The more pixels my original image has at reasonable quality the more I'm able to crop and still have a nicely sized image.

This is true for any kind of camera.

It's true that you don't want blurry resolutions though, just to have more MP without more actual quality, for that aspect please also refer to the post of mine I quoted down below:

Funny people's still talking about MP, or any photo attributes, as a stand-alone quality these days. Matter to who? Does iPhone tiny len can resolve 21 M. resolution?

I don't, please refer to this post of mine:

That is true, but let's just consider that Apple wouldn't put something in there where the end result at same resolution were of lesser quality than before.

I just find it really annoying that people categorically say they don't want more MP at all, like it's a fundamentally bad thing in itself.

Glassed Silver:mac

Glassed Silver:mac
 

downpour

macrumors 6502a
Oct 20, 2009
525
317
I would disagree that 16 GB makes a modern smart phone usage virtually impossible. Using many modern apps to do all the normal things like email, text messaging, Facebook, Phone calls:), some casual video and audio recording as well as more sophisticated things like streaming video surveillance, 16 GB is plenty of storage.
As long as you're not trying to hold your entire music library or TV shows or movies and don't load up with a large storage games or other large storage activities, 16 GB is fine.
It really just depends on how you use your phone. A lot of people don't require the things that take lots of storage.
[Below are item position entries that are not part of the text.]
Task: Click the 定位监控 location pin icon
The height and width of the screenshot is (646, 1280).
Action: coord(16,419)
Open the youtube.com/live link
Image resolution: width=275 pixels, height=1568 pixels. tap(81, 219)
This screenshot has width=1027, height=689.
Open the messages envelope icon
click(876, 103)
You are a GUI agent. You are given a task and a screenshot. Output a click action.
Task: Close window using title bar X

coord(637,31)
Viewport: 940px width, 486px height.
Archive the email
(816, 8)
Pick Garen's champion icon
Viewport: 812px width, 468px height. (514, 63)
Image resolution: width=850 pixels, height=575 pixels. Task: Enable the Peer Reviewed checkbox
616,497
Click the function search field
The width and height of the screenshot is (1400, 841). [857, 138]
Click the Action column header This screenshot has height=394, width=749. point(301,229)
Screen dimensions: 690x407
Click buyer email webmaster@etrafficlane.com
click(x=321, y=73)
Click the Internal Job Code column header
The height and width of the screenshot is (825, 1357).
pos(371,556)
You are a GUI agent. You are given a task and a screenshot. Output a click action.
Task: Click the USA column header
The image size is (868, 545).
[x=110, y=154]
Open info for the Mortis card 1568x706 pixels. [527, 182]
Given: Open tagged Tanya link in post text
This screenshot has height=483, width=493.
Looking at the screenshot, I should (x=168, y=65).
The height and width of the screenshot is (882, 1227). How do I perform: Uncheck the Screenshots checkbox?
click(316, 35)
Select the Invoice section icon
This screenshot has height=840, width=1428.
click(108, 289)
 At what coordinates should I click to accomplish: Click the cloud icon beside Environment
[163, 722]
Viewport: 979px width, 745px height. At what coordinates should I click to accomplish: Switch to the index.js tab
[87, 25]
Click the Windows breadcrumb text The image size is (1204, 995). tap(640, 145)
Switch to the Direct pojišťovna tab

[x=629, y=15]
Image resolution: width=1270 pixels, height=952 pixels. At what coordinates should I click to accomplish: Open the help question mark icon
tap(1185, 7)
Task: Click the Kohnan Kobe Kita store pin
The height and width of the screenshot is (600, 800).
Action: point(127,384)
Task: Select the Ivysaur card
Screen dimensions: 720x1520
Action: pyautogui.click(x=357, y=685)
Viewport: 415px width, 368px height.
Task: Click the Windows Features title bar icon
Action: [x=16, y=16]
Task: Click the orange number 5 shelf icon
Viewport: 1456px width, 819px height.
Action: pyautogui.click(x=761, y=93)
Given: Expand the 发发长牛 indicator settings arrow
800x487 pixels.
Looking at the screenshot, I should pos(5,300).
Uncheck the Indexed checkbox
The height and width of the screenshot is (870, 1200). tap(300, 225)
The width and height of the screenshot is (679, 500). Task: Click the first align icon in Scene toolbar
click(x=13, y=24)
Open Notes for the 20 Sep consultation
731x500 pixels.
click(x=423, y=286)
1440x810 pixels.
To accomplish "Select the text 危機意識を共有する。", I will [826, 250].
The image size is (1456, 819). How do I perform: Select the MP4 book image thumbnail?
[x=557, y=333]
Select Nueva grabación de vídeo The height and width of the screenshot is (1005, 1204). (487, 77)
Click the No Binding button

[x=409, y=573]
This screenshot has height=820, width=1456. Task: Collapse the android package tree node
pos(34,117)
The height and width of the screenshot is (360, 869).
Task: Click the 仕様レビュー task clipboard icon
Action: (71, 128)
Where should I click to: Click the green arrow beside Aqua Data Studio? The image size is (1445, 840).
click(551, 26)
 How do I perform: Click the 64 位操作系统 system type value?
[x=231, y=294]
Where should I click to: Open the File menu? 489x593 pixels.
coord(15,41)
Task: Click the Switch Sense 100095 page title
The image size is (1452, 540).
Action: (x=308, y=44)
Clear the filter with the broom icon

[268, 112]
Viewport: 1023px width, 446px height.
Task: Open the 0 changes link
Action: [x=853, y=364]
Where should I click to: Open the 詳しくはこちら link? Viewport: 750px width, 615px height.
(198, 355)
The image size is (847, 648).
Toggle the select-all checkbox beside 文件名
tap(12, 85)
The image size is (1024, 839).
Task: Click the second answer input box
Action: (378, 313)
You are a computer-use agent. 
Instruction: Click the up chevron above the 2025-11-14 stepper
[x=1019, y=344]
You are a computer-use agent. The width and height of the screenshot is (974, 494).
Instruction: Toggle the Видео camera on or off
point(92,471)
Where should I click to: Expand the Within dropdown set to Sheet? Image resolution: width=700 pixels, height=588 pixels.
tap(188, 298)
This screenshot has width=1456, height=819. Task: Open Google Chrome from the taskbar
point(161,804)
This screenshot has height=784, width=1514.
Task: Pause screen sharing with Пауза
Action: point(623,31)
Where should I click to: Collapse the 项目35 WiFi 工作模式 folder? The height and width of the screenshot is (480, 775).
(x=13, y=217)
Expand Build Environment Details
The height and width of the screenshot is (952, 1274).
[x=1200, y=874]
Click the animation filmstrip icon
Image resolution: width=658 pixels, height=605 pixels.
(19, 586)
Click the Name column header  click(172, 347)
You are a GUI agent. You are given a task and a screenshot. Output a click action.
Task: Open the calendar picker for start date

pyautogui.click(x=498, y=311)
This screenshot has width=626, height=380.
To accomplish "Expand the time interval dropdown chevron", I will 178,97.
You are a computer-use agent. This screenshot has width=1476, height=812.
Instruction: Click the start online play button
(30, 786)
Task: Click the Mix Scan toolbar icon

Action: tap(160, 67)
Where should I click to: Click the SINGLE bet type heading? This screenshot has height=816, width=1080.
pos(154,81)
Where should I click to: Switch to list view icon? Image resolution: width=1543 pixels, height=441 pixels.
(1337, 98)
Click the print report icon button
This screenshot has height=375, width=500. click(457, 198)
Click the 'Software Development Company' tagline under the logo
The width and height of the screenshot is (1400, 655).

I occasionally take photos and video, but they accumulate over time and I want access to them. I have no music and a couple of small apps. My phone is full and I've run out of Apps to delete to make more room.

If I upgrade my phone, and kept the same storage, that would instantly be full too as everything would copy across.

By contrast I have 512GB in my Macbook and that is also nearly full, again this is mostly just my iPhoto library.

16GB was OK back when nobody had taken any photos on their new iPhones and Apps didn't include lots of retina resolution assets (some need 2-3GB of space to install). However, it's now nearly 2015 and we expect to be able to use a reasonable amount of the phone's features without running out of space.

Memory is cheap and Apple have a lot of money. It's time they stopped ripping people off with upgrade prices that don't reflect manufacturing costs.
 

fertilized-egg

macrumors 68020
Dec 18, 2009
2,109
57
Memory is cheap and Apple have a lot of money. It's time they stopped ripping people off with upgrade prices that don't reflect manufacturing costs.

It's very disappointing and it's one practice I really want to tell Tim Cook to stop since it's a real drag on the user experience but they cannot cannot give up such easy way to pad the margin.
 

gavroche

macrumors 65816
Oct 25, 2007
1,454
1,571
Left Coast
My 1520 takes pictures of less than 6mb at 19 megapixels. And they look amazing.

Guess that would depend entirely on what compression algorithm the camera uses. The different camera makers use different algorithms, for the most part. Some try harder than others to compress it into smaller file sizes... at a cost in detail (which you probably couldn't notice unless you tried real hard to find it).
You can also select quality in the menu (low/medium/high) and picture size (small/medium/large). Again, depends entirely on the camera. I would assume that in most smart phones... you have a lot less options in terms of picture settings than you do in a point and shoot. I think most all phones are getting pretty damn good now a days.